Levamisole: A Dangerous New Cutting Agent

Published on 1/31/11
Categorized in Cocaine Addiction
Levamisole: A Dangerous New Cutting Agent

A frightening new cutting agent is springing up nationwide, making its way into batches of cocaine and causing the drug to be even more dangerous to consume. Normally used to deworm cows, the chemical Levamisole is one to be avoided.

Cocaine is considered by many to be one of the most dangerous recreational drugs; however, it also has the reputation of being the most "glamorous." Its popularity exploded during the 1980s after the drug found its way into the club and party culture of the United States and has since made some very ruthless people very wealthy. Thousands have been murdered either at the hands of drug king pins or by abuse and irresponsible use of the drug. However, there is a new problem that is increasingly becoming more severe: dangerous cutting agents. Cocaine is usually mixed with another substance in order to increase profits, and, as long as it looks similar users may never know. Common substances of the past have been anything from laxatives to creatine and even local anesthetics such as benzocaine or lidocaine. However a new and more dangerous cutting agent is springing up nation wide: levamisole.

Levamisole is a chemical that is normally used to deworm cows and in humans can cause several different responses. Though not much research on the drug's effects on humans has been done a study was conducted in which it was used to end a chronic lice problem in girls who lived in crowded, unhygienic conditions. Though it killed the lice there was no data on how the girls responded to the drug. However another potential side effect could be agranulocytosis, a frustratingly vague condition with effects ranging from skin lesions to a crash in the person's immune system. And cases of agranulocytosis have been appearing nationwide in cocaine users at almost the same rate that levamisole has been appearing in seized cocaine. To put it into perspective in 2005 levamisole was found in less than two percent of seized cocaine and in 2009 it was found in 73.2 percent of all seized cocaine in the United States.

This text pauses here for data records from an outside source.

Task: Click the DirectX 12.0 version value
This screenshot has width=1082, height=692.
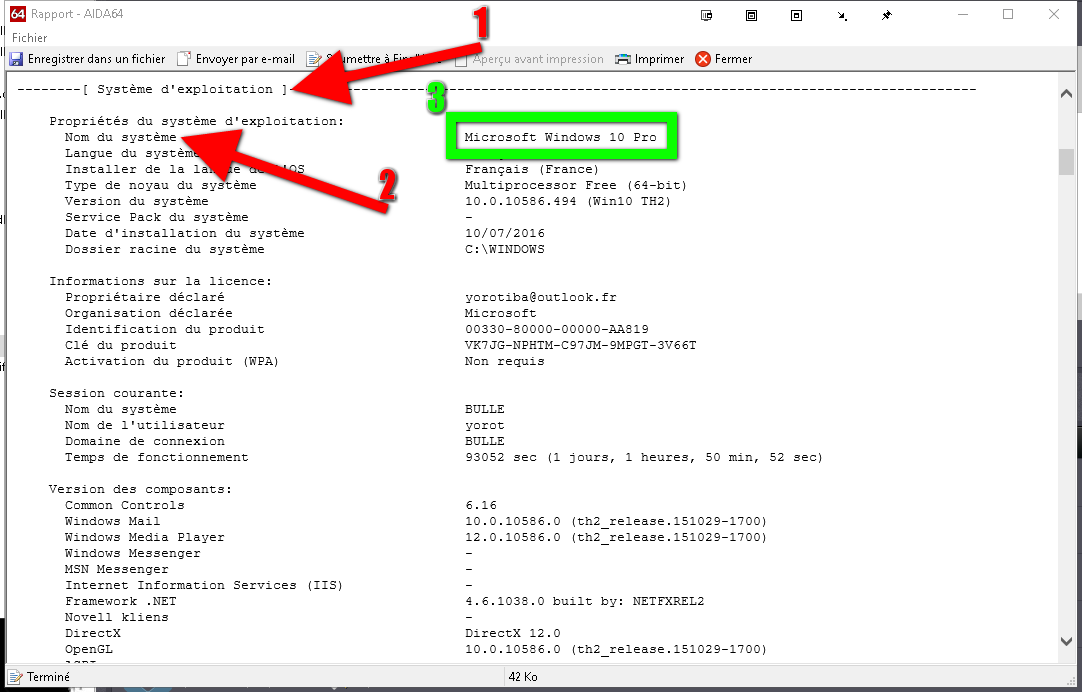Action: point(512,633)
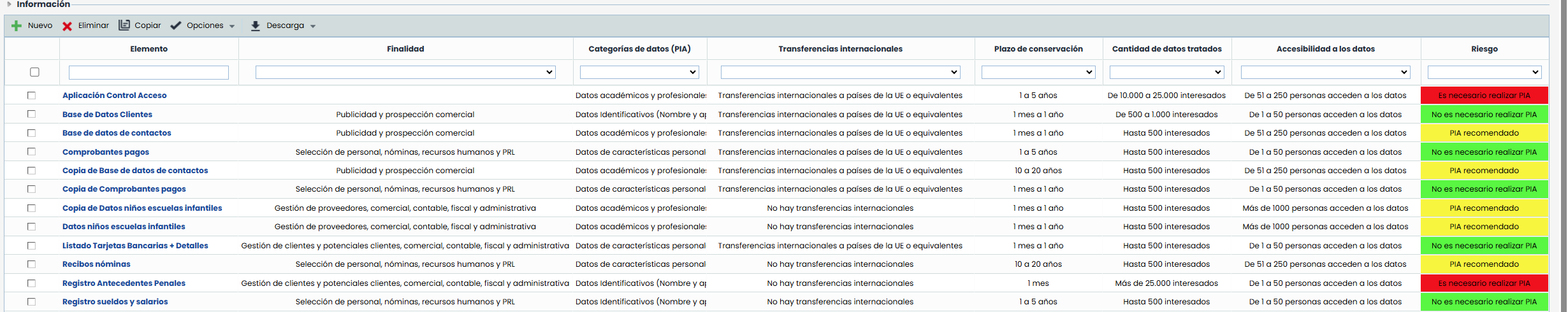The width and height of the screenshot is (1568, 312).
Task: Click the Copiar documents icon
Action: point(124,25)

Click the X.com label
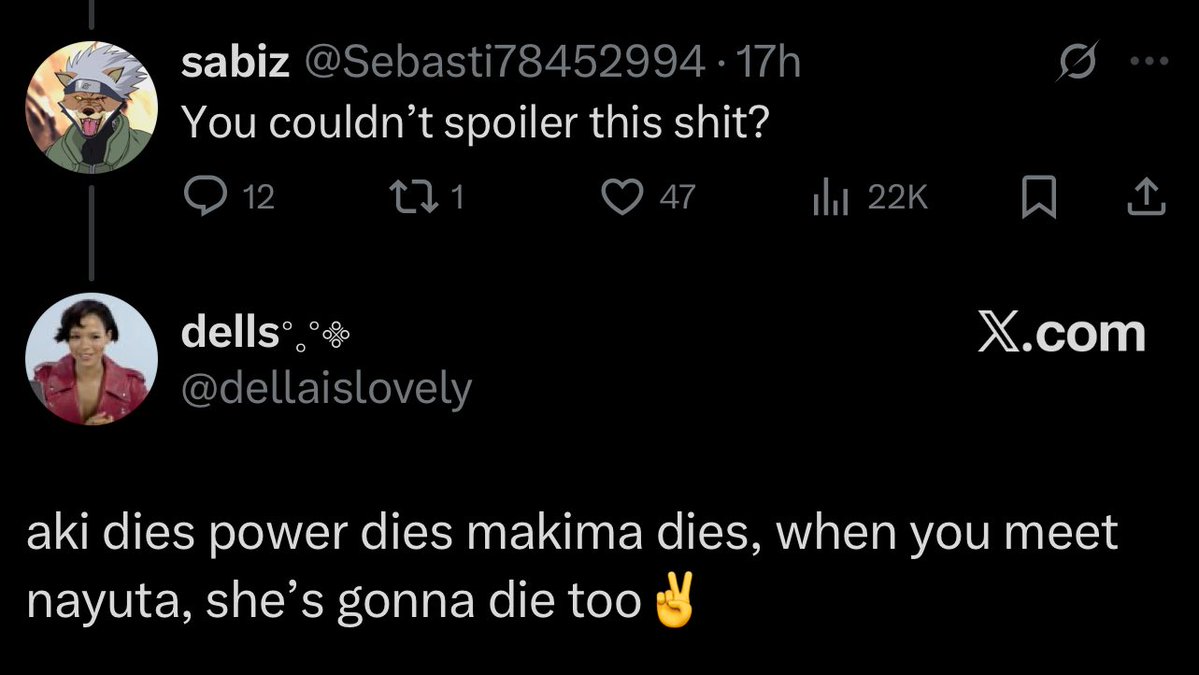[x=1061, y=333]
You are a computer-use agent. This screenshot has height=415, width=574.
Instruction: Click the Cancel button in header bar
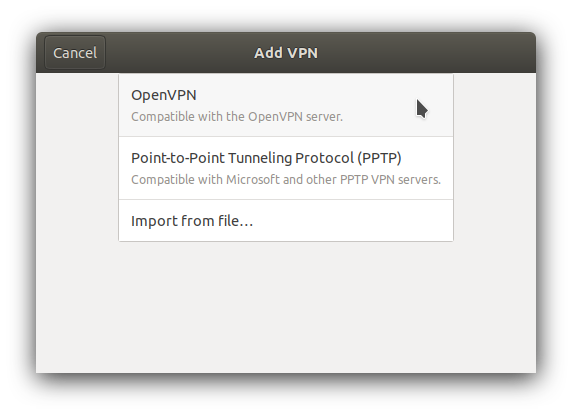(x=75, y=53)
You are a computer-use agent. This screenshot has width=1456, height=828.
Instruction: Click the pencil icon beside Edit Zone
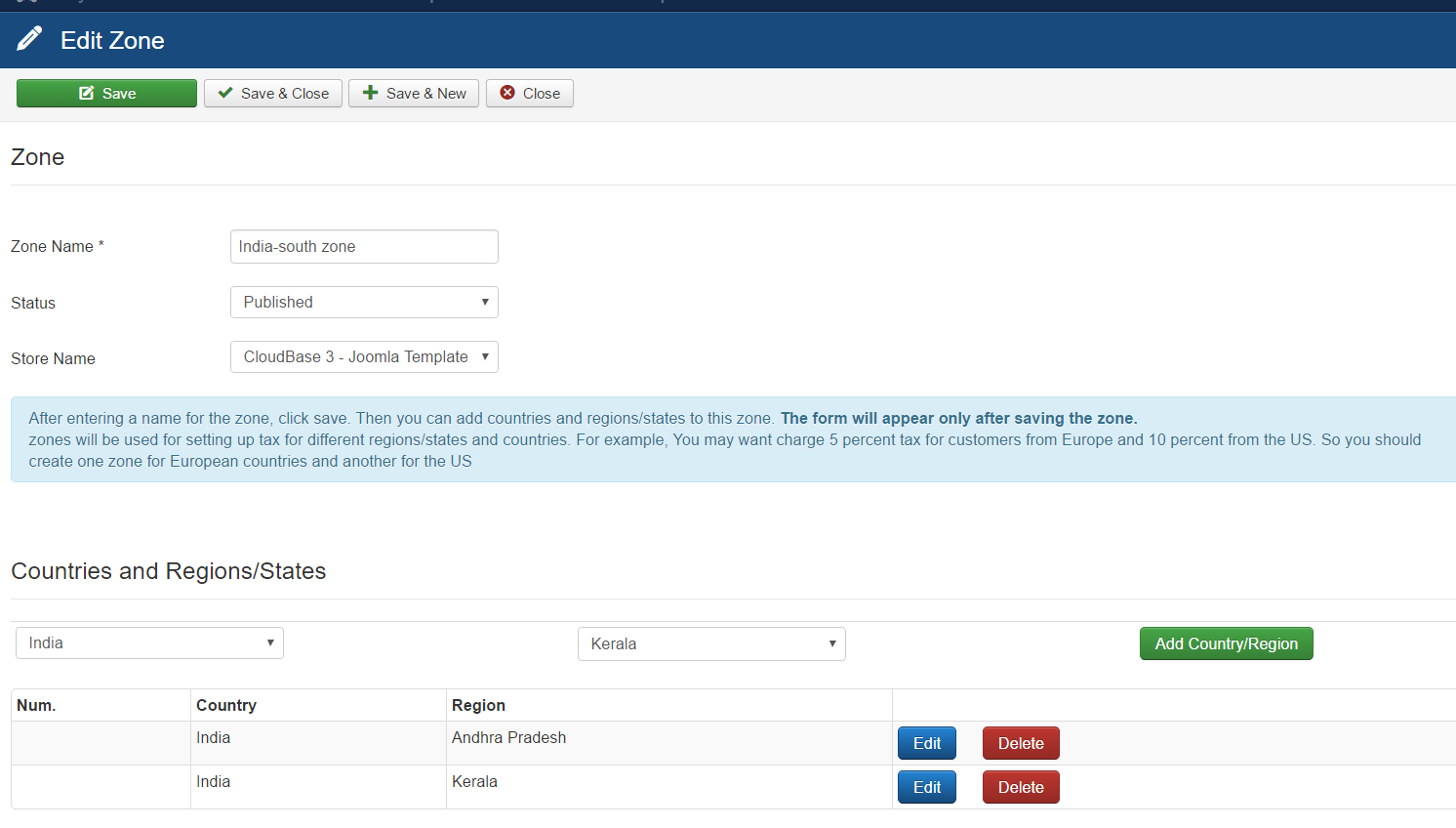tap(29, 39)
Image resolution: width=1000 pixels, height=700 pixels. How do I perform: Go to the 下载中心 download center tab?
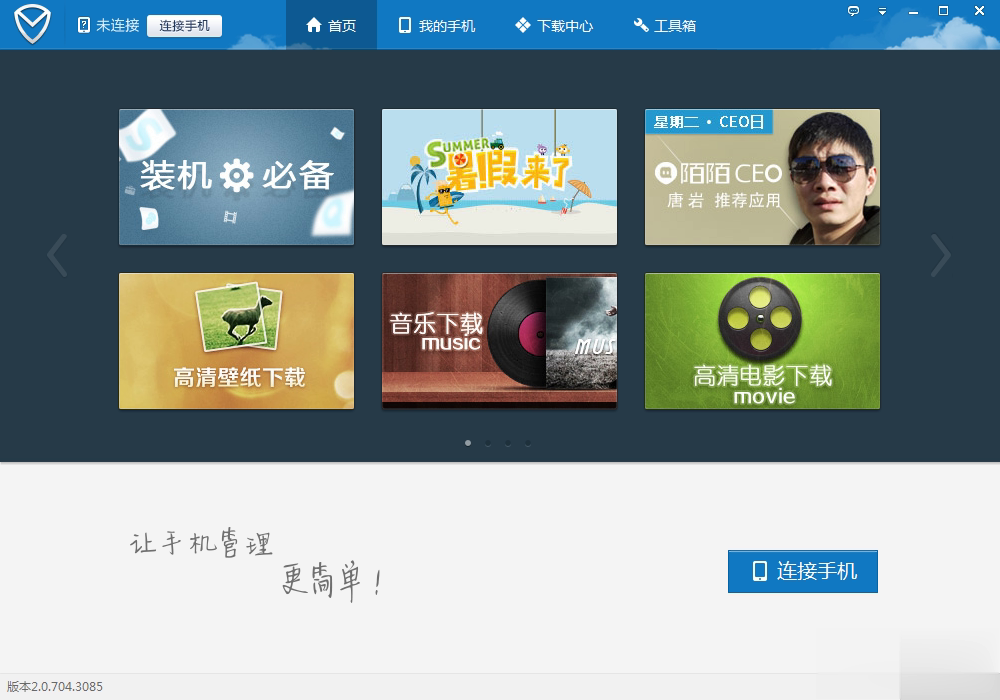pyautogui.click(x=554, y=25)

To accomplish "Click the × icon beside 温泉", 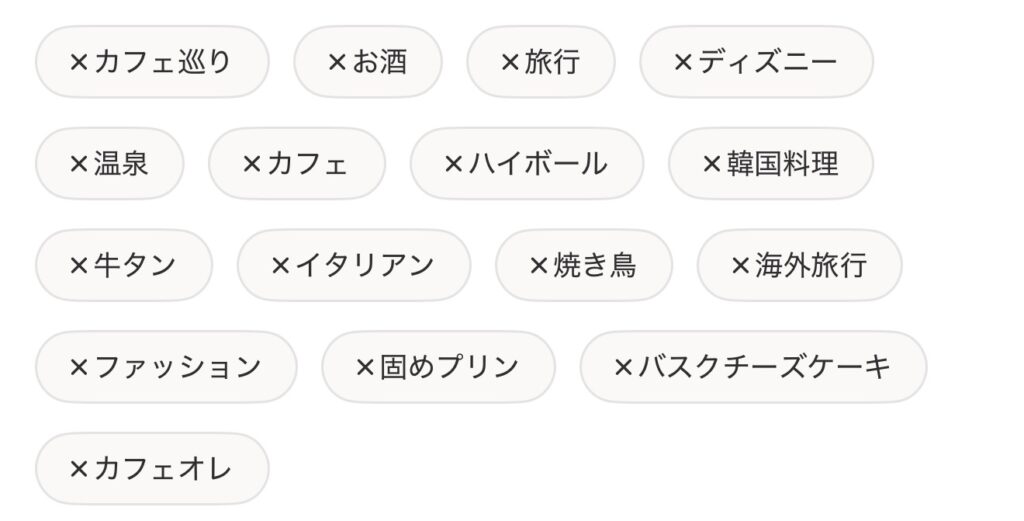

This cutting agent is also different for one other key reason, it is being cut into cocaine before it enters the United States. This is odd for a few reasons but namely because it adds weight, which increases the likelihood of getting caught crossing the border. The other is that it is expensive. Since the disbandment of the major cocaine cartels, cocaine is manufactured by smaller, "mom and pop" operations and all of them appear to be cutting the drug with levamisole. It is a problem that is confusing DEA agents and drug experts worldwide however there is some evidence that it heightens or increases the perceived effects of cocaine as well as increasing the risks. A field testing kit has been developed and was given out at needle exchanges for awhile, unfortunately, under Washington state law it is considered drug paraphenailia.

So as the debate of what to do about levimasole rages on one thing remains clear, the only way to completely avoid the adverse effects of cocaine is to not use it. We at AllTreatment.com do not condone the use of cocaine and if you or you know someone who has a problem with it please seek professional, medical advice.